Work to do: Copy out all of the material below line for line, with no changes.

======== Source material ========

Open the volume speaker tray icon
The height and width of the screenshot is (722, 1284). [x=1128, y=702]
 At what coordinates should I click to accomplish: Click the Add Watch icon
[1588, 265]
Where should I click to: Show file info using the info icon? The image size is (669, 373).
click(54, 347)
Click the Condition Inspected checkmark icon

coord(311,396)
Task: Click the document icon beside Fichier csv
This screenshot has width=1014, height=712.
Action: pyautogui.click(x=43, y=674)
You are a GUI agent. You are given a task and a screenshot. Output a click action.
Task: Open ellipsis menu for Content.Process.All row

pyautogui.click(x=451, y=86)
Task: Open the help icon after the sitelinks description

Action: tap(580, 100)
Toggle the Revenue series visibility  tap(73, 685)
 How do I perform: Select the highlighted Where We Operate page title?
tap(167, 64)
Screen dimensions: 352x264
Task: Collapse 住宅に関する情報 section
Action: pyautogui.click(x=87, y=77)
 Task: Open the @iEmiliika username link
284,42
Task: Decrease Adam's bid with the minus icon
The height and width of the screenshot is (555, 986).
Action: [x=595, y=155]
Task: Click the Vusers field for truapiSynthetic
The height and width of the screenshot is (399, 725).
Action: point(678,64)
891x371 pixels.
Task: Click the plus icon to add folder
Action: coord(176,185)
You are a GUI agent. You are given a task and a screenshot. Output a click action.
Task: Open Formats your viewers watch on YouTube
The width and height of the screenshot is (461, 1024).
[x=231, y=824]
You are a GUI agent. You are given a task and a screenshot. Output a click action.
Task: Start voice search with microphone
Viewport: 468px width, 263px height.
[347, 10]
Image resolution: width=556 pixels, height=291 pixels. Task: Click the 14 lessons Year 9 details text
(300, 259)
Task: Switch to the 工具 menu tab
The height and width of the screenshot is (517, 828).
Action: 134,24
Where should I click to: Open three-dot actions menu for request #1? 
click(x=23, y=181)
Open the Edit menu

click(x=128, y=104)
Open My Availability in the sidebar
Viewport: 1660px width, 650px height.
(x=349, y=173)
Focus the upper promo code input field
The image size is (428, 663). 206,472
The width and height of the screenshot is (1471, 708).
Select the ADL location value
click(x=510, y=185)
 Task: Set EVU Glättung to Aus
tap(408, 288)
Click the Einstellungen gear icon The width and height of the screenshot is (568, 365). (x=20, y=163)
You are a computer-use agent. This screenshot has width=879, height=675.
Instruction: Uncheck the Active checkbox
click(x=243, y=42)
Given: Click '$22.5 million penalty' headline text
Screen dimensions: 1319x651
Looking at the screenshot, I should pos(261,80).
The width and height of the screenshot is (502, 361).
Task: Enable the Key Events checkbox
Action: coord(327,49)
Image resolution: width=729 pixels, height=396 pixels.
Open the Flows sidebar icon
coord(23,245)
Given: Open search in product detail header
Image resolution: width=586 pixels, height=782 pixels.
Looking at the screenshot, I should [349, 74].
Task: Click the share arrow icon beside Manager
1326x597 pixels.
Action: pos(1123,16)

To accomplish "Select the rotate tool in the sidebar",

========

Exercise output:
Open the volume speaker tray icon
The height and width of the screenshot is (722, 1284). [x=1128, y=702]
 At what coordinates should I click to accomplish: Click the Add Watch icon
[1588, 265]
Where should I click to: Show file info using the info icon? The image size is (669, 373).
click(54, 347)
Click the Condition Inspected checkmark icon

coord(311,396)
Task: Click the document icon beside Fichier csv
This screenshot has width=1014, height=712.
Action: pyautogui.click(x=43, y=674)
You are a GUI agent. You are given a task and a screenshot. Output a click action.
Task: Open ellipsis menu for Content.Process.All row

pyautogui.click(x=451, y=86)
Task: Open the help icon after the sitelinks description

Action: tap(580, 100)
Toggle the Revenue series visibility  tap(73, 685)
 How do I perform: Select the highlighted Where We Operate page title?
tap(167, 64)
Screen dimensions: 352x264
Task: Collapse 住宅に関する情報 section
Action: pyautogui.click(x=87, y=77)
 Task: Open the @iEmiliika username link
284,42
Task: Decrease Adam's bid with the minus icon
The height and width of the screenshot is (555, 986).
Action: [x=595, y=155]
Task: Click the Vusers field for truapiSynthetic
The height and width of the screenshot is (399, 725).
Action: point(678,64)
891x371 pixels.
Task: Click the plus icon to add folder
Action: coord(176,185)
You are a GUI agent. You are given a task and a screenshot. Output a click action.
Task: Open Formats your viewers watch on YouTube
The width and height of the screenshot is (461, 1024).
[x=231, y=824]
You are a GUI agent. You are given a task and a screenshot. Output a click action.
Task: Start voice search with microphone
Viewport: 468px width, 263px height.
[347, 10]
Image resolution: width=556 pixels, height=291 pixels. Task: Click the 14 lessons Year 9 details text
(300, 259)
Task: Switch to the 工具 menu tab
The height and width of the screenshot is (517, 828).
Action: 134,24
Where should I click to: Open three-dot actions menu for request #1? 
click(x=23, y=181)
Open the Edit menu

click(x=128, y=104)
Open My Availability in the sidebar
Viewport: 1660px width, 650px height.
(x=349, y=173)
Focus the upper promo code input field
The image size is (428, 663). 206,472
The width and height of the screenshot is (1471, 708).
Select the ADL location value
click(x=510, y=185)
 Task: Set EVU Glättung to Aus
tap(408, 288)
Click the Einstellungen gear icon The width and height of the screenshot is (568, 365). (x=20, y=163)
You are a computer-use agent. This screenshot has width=879, height=675.
Instruction: Uncheck the Active checkbox
click(x=243, y=42)
Given: Click '$22.5 million penalty' headline text
Screen dimensions: 1319x651
Looking at the screenshot, I should pos(261,80).
The width and height of the screenshot is (502, 361).
Task: Enable the Key Events checkbox
Action: coord(327,49)
Image resolution: width=729 pixels, height=396 pixels.
Open the Flows sidebar icon
coord(23,245)
Given: Open search in product detail header
Image resolution: width=586 pixels, height=782 pixels.
Looking at the screenshot, I should [349, 74].
Task: Click the share arrow icon beside Manager
1326x597 pixels.
Action: pos(1123,16)

To accomplish "Select the rotate tool in the sidebar",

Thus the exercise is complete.